Every entry needs to appear again exactly as written below.
- Opening Delimiter -
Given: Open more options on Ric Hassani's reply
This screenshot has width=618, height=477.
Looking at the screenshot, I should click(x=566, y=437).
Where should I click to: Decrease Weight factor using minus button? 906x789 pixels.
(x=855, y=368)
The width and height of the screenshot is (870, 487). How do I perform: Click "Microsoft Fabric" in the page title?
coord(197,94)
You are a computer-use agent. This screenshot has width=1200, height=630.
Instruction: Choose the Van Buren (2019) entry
- Closing Delimiter -
■ **Output of the task**:
Given: Open more options on Ric Hassani's reply
This screenshot has width=618, height=477.
Looking at the screenshot, I should click(x=566, y=437).
Where should I click to: Decrease Weight factor using minus button? 906x789 pixels.
(x=855, y=368)
The width and height of the screenshot is (870, 487). How do I perform: Click "Microsoft Fabric" in the page title?
coord(197,94)
You are a computer-use agent. This screenshot has width=1200, height=630.
Instruction: Choose the Van Buren (2019) entry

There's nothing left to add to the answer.